During the procedure, the patient noted the abrupt onset of a left central scotoma that prompted referral for ophthalmological assessment. On examination the left visual acuity was reduced to 6/60. Fundal examination showed central retinal pallor (fig 1A) corresponding to the field defect with two white, non-refractile emboli in the branch retinal artery (fig 1B). This appearance is consistent with both calcific and platelet-fibrin emboli.
(A) Retinal photograph showing the left posterior pole with retinal whitening at the macula. (B) Magnification of the retinal photograph (A), showing two white, non-refractile emboli in a branch retinal artery subtending the infarcted area.
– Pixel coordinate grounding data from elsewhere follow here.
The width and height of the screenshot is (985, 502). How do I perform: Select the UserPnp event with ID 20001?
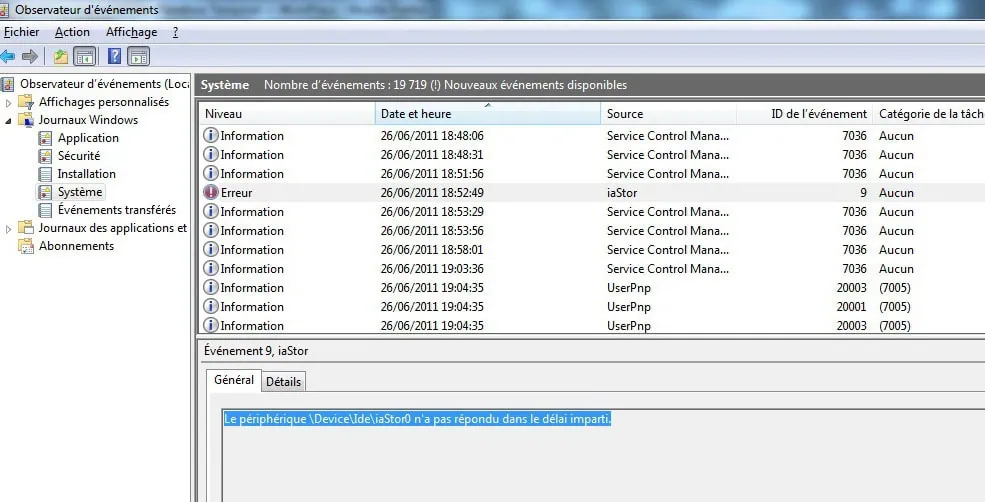628,307
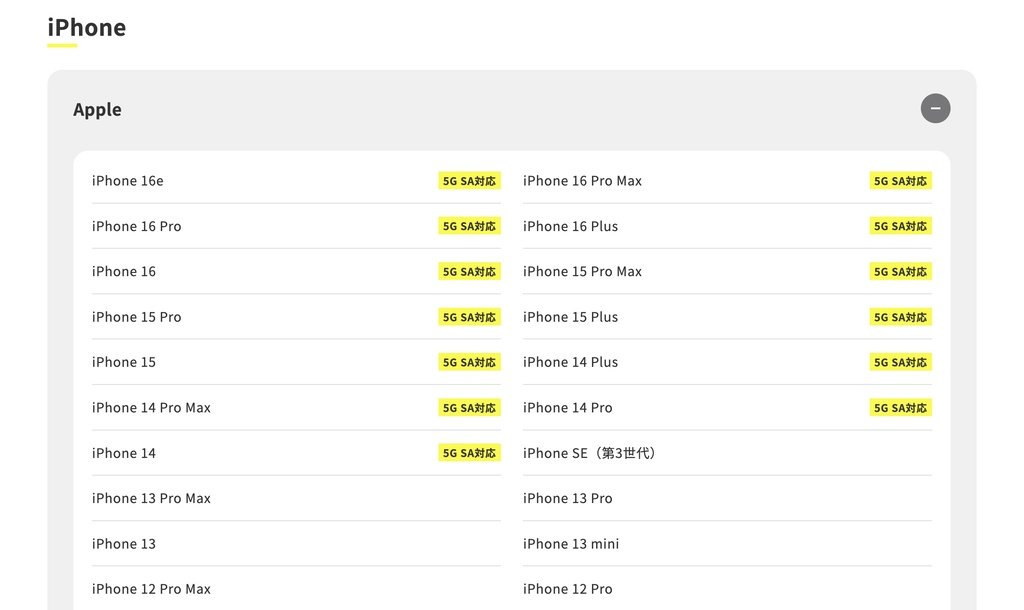This screenshot has width=1024, height=610.
Task: Click the 5G SA badge beside iPhone 15 Plus
Action: (x=900, y=317)
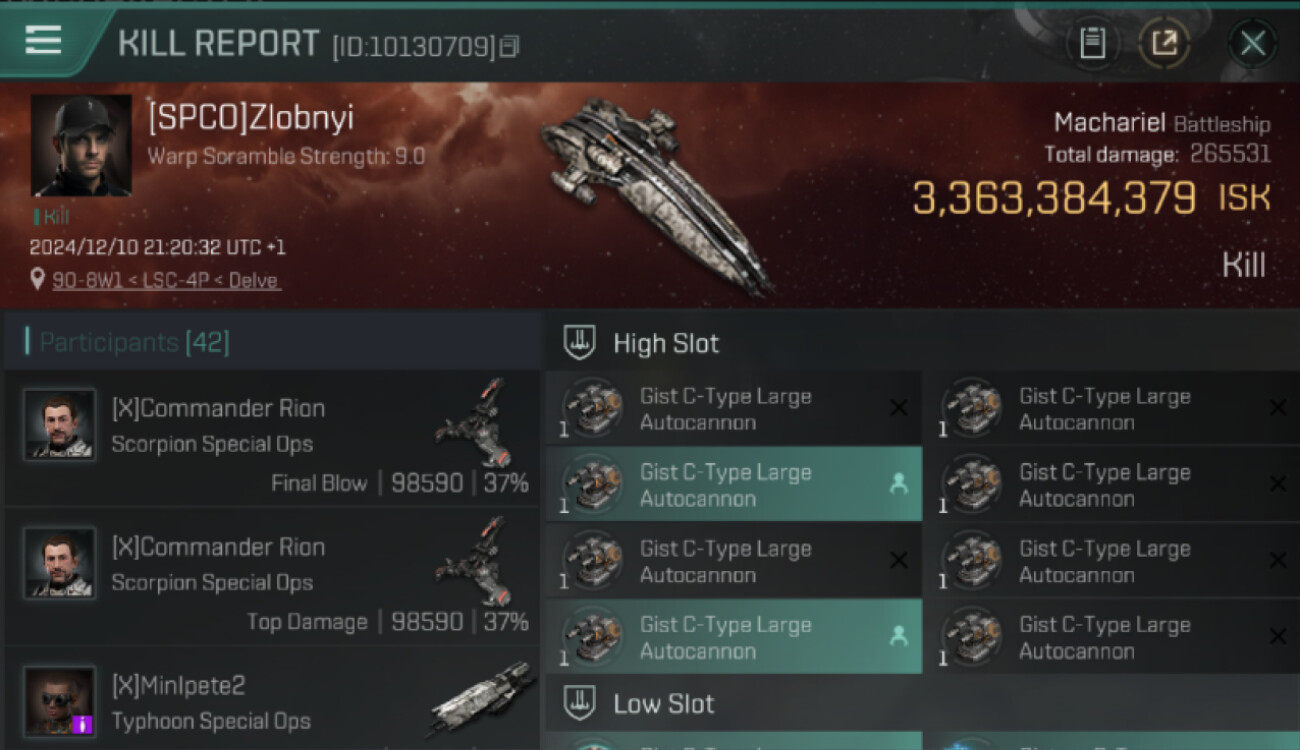Share the kill report via export icon
This screenshot has height=750, width=1300.
tap(1165, 43)
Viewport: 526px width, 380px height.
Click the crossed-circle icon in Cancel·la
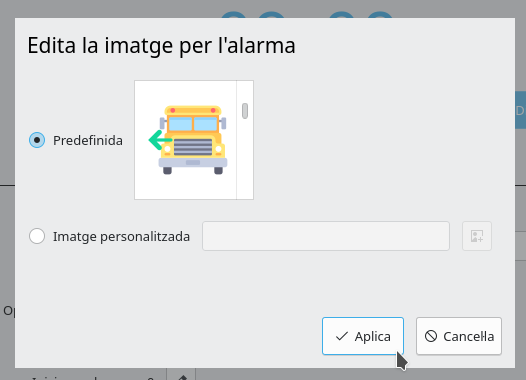coord(431,336)
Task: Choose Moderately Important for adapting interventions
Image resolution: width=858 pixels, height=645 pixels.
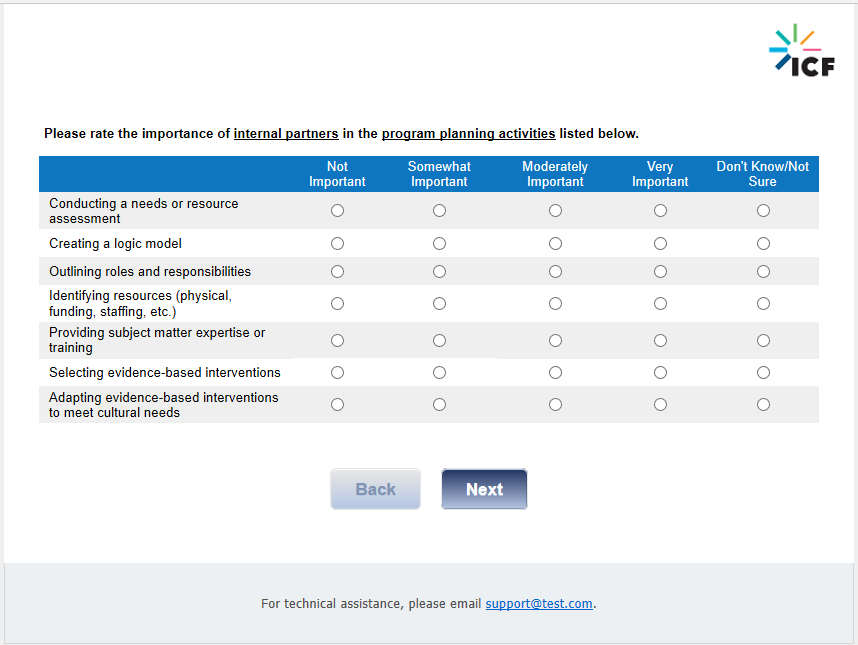Action: tap(555, 405)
Retinal infarction is a rare complication of diagnostic coronary angiography although clinically inapparent cerebral infarction is recognised by magnetic resonance imaging in up to one fifth of patients with aortic stenosis in whom the valve is crossed by a cardiac catheter. The retinal circulation has a paucity of anastomoses and is thus very vulnerable to ischaemia. Although no single universally effective treatment exists, ocular massage, oral acetazolamide, anterior chamber paracentesis, and 95% oxygen with 5% carbon dioxide inhalation therapy can be tried in the acute phase to clear the obstruction before irreversible damage occurs. Branch retinal artery occlusions have a better prognosis than central retinal artery occlusions but a fixed visual field defect is usual. This case highlights the need for prompt recognition and urgent referral of any patient with visual symptoms during cardiac catheterisation, while once again questioning the safety of measurement of peak to peak gradient in assessment of the severity of aortic stenosis.